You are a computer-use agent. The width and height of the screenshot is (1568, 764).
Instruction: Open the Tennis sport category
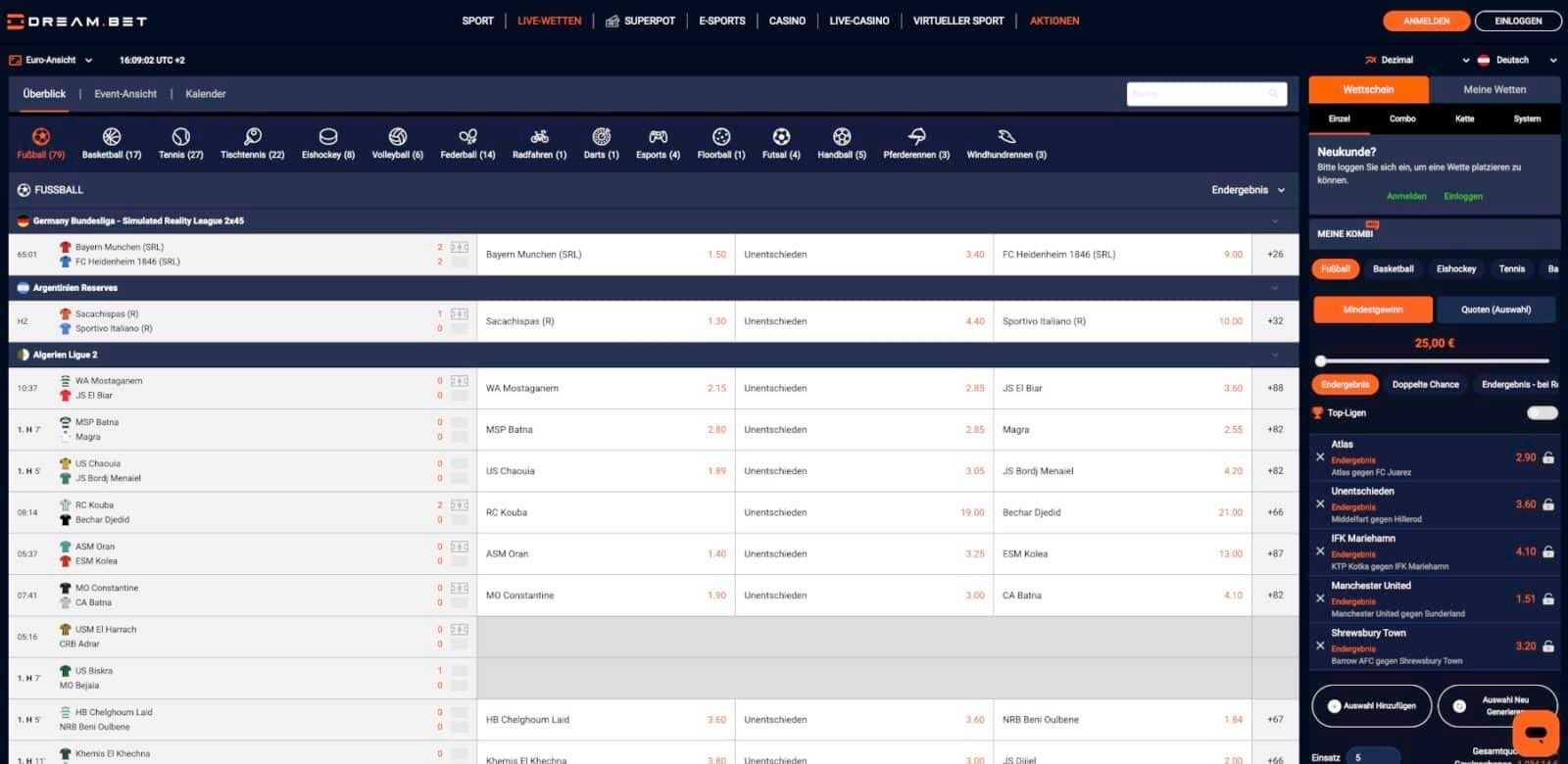[x=180, y=137]
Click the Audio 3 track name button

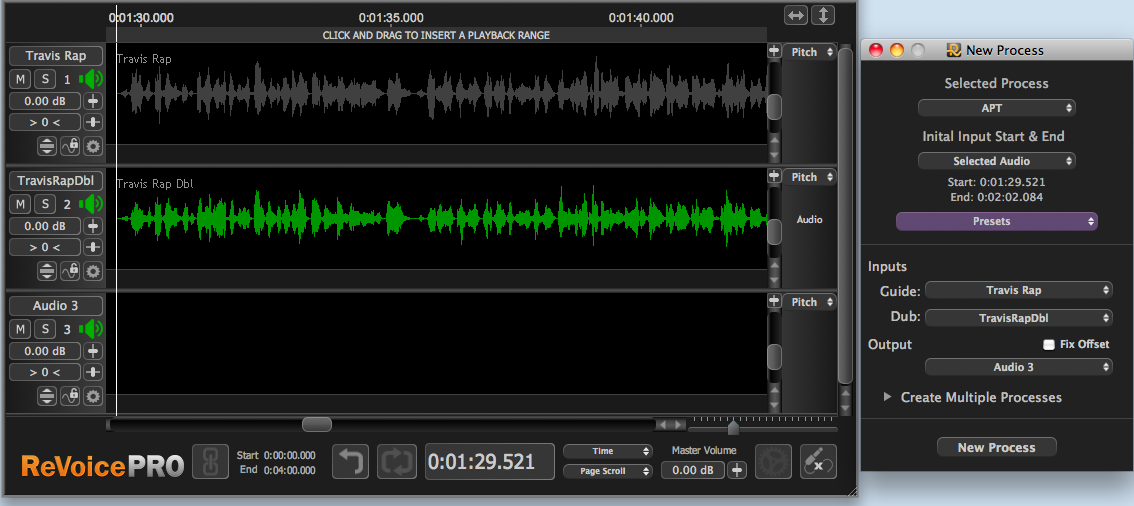click(55, 306)
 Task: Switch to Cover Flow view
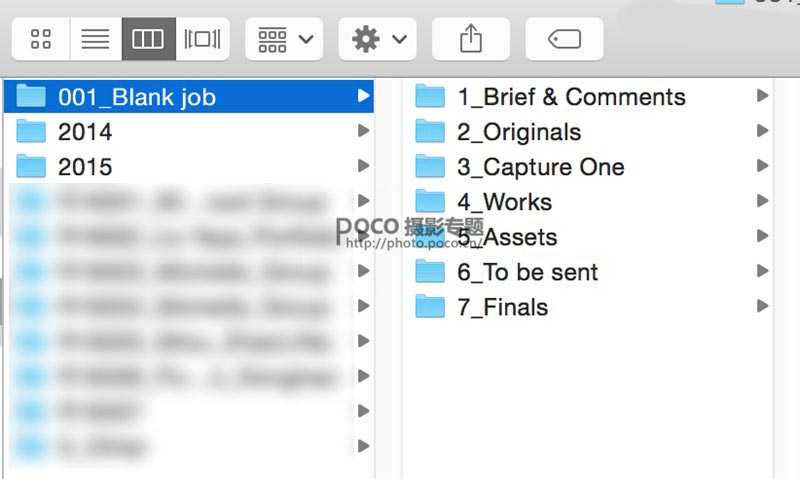coord(202,39)
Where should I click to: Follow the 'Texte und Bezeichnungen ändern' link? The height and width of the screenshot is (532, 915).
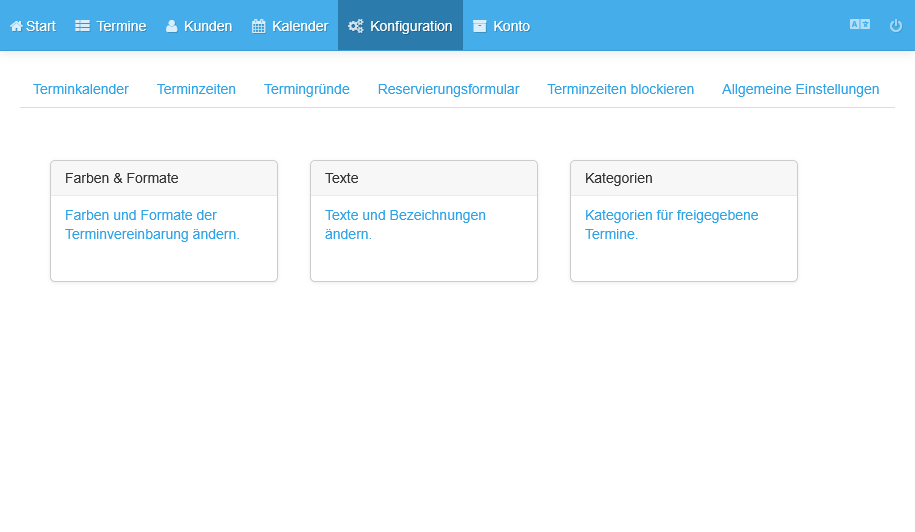coord(405,225)
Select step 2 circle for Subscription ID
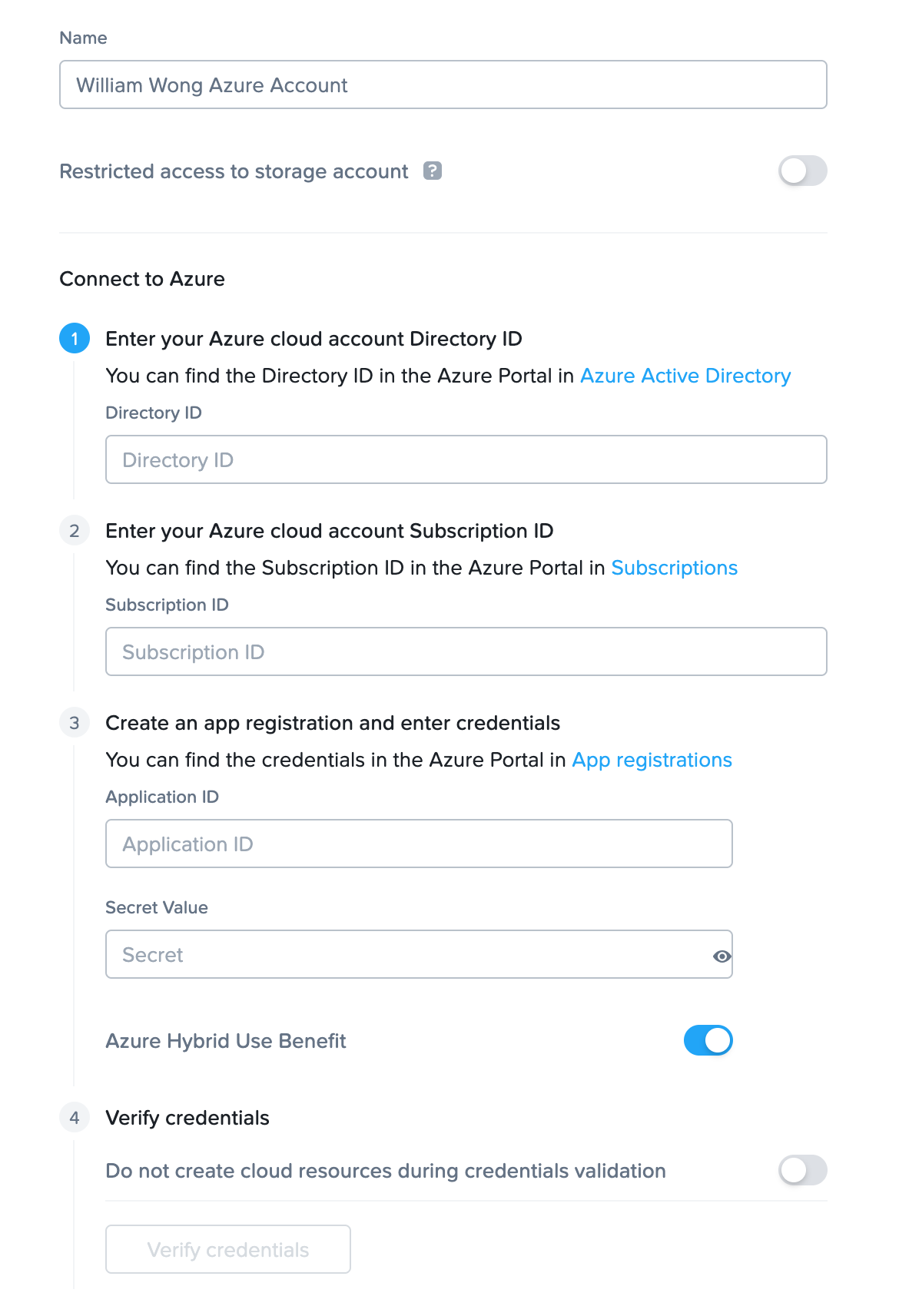The width and height of the screenshot is (899, 1316). coord(75,530)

# ABOUT THIS EXERCISE:
Transcribe exactly the span of lines that opens with the line holding "Where should I" and closes with the last line of the entries above. Omit pictures.

# ANSWER BOX:
Where should I click to: Follow the 'Texte und Bezeichnungen ändern' link? The height and width of the screenshot is (532, 915).
coord(405,225)
Select step 2 circle for Subscription ID
The width and height of the screenshot is (899, 1316). coord(75,530)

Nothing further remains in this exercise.